MATERIAL –
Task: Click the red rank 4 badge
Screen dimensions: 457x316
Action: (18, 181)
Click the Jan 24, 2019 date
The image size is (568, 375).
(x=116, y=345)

YOUR TASK – Pull every line out of the listing above and copy each one character for character, in its original order.

SOLVED PROBLEM –
Task: Click the red rank 4 badge
Screen dimensions: 457x316
Action: (18, 181)
Click the Jan 24, 2019 date
The image size is (568, 375).
(x=116, y=345)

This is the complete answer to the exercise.